PATIENT satisfaction with GP services in the Black Country fell this year, new figures show.

The Royal College of GPs said the numbers – which show a continuing national decline in patient satisfaction – portray an "over-stretched and over-burdened" service.

A survey carried out between January and April this year reveals 62.6 per cent of patients in the NHS Black Country Integrated Care Board said they had a very good or fairly good overall experience with their GP service – down from 63.8 per cent 2022.

It was also a significant fall from pre-pandemic levels when the 2019 report found 83.9 per cent were happy with their GP practice.

In 2023, 21 per cent of patients said they had a fairly poor or very poor experience, while 16.4 per cent patients said their experience was neither good nor bad.
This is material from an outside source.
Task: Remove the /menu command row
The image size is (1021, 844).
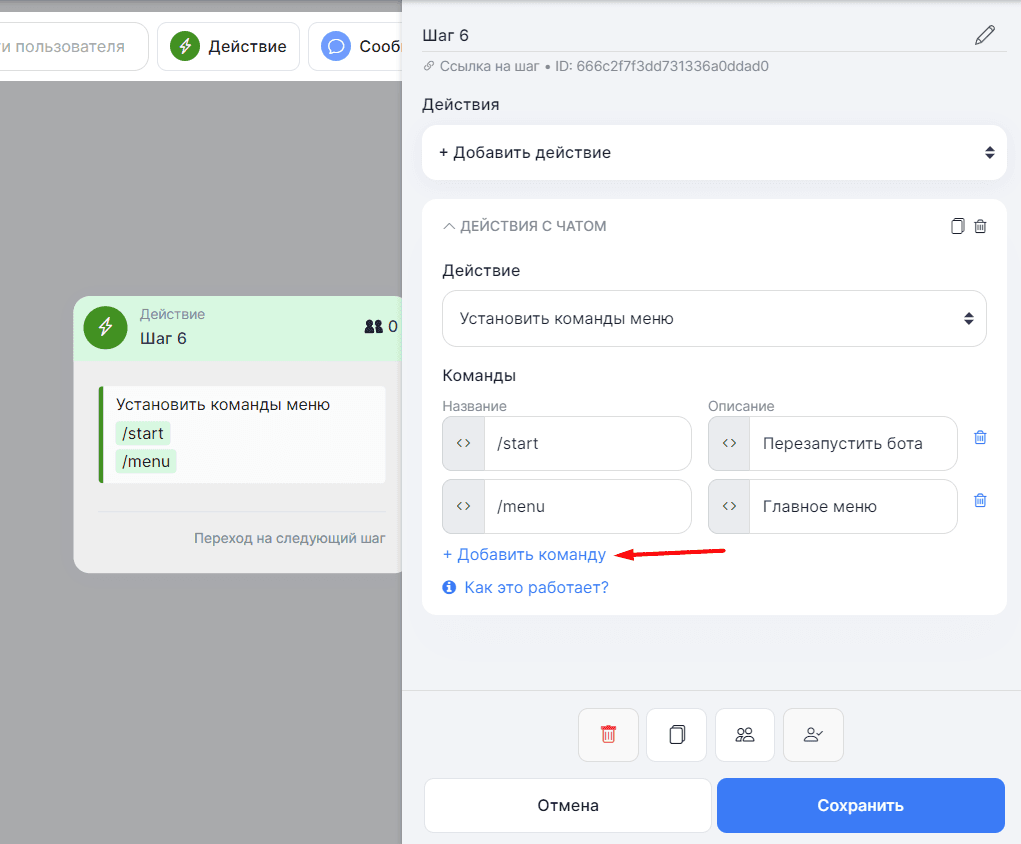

Dr Michael Mulholland, honorary secretary of the RCGP, said the survey finding reflect an "over-stretched and over-burdened" service where staff are providing a positive experience for patients despite intense workloads and pressures.

"It is always difficult to hear when patients report unsatisfactory experiences or have difficulties accessing our services. Yet we do share their frustrations – GPs and our teams want to be able to deliver safe, timely and appropriate care for their patients," he said.

Dr Mulhollan added the service needs to see significant investment alongside curbing the rate of GP turnover and bolstering the workforce with young GPs.

"Our priority should be to alleviate the pressures on GP teams, allowing them to do what they do best - caring for their patients," he said.

Nationally, 71.3 per cent of patients said they had a good overall experience with their GP practice this year, a significant fall from 82.9 per cent pre-pandemic.

Meanwhile, the proportion of patients who reported a poor experience has risen from 6.5 per cent in 2019 to 14.2 per cent this year.

A spokesperson for NHS England said: "While GP teams are experiencing record demand for their services – delivering half a million more appointments every week compared to before the pandemic, this survey has found that the majority of patients have a good overall experience at their GP practice."

They added the NHS acknowledges more action is needed to improve access for patients.

It launched a new plan in May with more help available at local pharmacies, more options to self-refer and greater use of technology to end the 8am 'rush' for appointments.

At the Black Country GP practices In 2023:

59 per cent said it was not easy to get through to someone at their GP practice on the phone.

43.3 per cent said it was not easy to use their GP's website to look for information or access services

27.5 per cent said their practice's receptionists were not helpful.

33.9 per cent were dissatisfied with appointment times.